• [What needs to be done] Collect every line in the data below that contains the string "caret", treating uppercase and lowercase as distinct.

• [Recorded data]
::::

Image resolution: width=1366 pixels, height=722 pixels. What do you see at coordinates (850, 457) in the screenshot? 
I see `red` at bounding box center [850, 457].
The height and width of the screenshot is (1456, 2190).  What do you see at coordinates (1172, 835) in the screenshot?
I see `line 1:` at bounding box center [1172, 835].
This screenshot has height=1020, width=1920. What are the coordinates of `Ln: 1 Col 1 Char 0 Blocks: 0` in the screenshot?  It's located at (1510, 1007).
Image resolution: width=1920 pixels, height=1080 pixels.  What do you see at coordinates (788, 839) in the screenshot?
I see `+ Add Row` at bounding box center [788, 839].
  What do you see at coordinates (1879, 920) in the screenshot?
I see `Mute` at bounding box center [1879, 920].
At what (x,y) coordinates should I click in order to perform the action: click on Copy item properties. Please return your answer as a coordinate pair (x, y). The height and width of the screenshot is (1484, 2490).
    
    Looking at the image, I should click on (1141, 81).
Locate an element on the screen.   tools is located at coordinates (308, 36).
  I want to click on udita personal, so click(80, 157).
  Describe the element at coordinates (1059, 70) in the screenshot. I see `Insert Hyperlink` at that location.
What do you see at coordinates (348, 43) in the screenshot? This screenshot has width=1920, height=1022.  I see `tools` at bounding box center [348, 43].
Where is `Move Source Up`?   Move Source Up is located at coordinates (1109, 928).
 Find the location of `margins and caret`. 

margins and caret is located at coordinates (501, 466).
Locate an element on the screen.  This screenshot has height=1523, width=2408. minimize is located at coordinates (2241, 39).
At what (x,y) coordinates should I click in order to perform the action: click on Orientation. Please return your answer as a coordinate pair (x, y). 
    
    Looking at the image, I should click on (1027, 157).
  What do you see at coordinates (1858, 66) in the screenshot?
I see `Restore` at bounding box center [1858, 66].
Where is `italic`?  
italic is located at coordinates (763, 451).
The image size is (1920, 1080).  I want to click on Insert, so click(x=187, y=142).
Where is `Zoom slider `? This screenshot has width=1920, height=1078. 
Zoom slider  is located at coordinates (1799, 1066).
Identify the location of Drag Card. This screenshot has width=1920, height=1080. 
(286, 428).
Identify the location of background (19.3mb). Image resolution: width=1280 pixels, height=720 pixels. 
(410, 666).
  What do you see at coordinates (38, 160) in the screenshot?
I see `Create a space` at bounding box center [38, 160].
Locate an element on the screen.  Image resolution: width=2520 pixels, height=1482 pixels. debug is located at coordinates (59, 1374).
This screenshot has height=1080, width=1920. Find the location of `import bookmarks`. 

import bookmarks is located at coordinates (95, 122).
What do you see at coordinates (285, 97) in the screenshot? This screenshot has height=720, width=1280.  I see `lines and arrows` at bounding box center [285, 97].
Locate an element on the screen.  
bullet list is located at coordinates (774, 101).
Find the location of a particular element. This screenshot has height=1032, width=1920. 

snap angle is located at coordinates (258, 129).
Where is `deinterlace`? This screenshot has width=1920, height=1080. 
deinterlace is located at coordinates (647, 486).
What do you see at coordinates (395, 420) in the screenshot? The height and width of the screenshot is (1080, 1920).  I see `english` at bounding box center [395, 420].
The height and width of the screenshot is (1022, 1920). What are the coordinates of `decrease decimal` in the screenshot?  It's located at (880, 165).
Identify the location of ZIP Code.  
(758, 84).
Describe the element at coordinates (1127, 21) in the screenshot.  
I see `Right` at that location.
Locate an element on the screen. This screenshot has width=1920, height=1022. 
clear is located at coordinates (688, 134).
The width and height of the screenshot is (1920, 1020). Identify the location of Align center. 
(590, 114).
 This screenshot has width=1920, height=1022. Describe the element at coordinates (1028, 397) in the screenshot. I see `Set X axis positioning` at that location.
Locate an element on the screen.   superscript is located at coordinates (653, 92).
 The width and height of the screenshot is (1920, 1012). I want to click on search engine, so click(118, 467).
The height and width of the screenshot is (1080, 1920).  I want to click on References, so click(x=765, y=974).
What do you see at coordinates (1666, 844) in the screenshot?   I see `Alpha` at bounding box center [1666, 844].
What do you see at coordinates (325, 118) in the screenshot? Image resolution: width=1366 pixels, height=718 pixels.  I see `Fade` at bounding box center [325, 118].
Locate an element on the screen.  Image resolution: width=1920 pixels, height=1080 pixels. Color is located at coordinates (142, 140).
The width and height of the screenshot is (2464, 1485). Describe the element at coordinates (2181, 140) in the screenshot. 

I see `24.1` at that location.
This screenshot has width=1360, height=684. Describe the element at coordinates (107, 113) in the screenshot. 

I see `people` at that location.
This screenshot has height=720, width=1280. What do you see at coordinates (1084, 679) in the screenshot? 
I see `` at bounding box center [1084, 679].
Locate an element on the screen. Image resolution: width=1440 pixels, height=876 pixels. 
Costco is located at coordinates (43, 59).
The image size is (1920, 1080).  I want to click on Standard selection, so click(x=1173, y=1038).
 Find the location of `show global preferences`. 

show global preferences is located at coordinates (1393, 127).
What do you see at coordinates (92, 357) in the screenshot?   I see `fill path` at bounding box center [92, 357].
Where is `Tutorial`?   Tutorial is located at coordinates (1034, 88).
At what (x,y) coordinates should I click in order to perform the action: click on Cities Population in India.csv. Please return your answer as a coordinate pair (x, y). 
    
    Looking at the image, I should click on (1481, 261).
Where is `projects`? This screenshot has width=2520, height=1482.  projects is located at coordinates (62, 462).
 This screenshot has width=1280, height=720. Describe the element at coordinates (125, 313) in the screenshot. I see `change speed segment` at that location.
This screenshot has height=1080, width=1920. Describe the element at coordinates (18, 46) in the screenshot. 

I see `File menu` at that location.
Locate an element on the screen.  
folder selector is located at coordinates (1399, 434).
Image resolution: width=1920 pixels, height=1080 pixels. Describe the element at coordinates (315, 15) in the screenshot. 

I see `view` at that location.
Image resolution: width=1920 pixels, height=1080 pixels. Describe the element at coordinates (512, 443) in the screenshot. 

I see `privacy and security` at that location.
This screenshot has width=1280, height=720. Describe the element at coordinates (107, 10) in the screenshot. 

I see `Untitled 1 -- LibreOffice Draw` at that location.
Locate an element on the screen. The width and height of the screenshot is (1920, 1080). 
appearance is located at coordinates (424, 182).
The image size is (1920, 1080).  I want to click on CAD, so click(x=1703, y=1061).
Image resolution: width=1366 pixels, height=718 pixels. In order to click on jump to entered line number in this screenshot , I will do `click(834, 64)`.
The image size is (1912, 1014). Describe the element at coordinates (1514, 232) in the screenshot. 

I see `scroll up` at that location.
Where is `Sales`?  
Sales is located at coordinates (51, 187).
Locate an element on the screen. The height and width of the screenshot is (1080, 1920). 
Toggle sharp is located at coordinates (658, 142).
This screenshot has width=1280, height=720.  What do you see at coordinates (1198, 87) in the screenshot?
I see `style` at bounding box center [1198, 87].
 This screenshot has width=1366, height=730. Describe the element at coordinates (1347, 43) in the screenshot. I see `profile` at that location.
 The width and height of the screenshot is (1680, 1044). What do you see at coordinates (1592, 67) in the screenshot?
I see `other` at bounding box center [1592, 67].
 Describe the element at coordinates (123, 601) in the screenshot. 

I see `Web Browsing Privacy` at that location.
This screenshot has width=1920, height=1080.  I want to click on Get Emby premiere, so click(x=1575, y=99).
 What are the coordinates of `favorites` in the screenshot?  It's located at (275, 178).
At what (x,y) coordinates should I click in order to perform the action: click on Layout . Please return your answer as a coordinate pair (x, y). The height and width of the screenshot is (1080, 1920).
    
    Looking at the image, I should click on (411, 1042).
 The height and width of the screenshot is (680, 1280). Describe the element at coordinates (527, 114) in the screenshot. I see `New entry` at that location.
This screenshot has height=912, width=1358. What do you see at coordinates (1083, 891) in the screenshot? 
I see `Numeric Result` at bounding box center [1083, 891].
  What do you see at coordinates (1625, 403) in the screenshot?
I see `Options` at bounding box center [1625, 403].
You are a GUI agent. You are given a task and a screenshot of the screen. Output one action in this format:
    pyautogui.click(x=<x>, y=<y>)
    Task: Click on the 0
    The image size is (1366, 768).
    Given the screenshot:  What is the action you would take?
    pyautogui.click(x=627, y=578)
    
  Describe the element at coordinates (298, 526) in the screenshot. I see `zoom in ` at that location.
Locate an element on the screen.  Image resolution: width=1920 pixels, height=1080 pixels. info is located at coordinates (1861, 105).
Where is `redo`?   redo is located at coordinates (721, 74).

::::

• [Response]
 Find the location of `margins and caret`. 
margins and caret is located at coordinates (501, 466).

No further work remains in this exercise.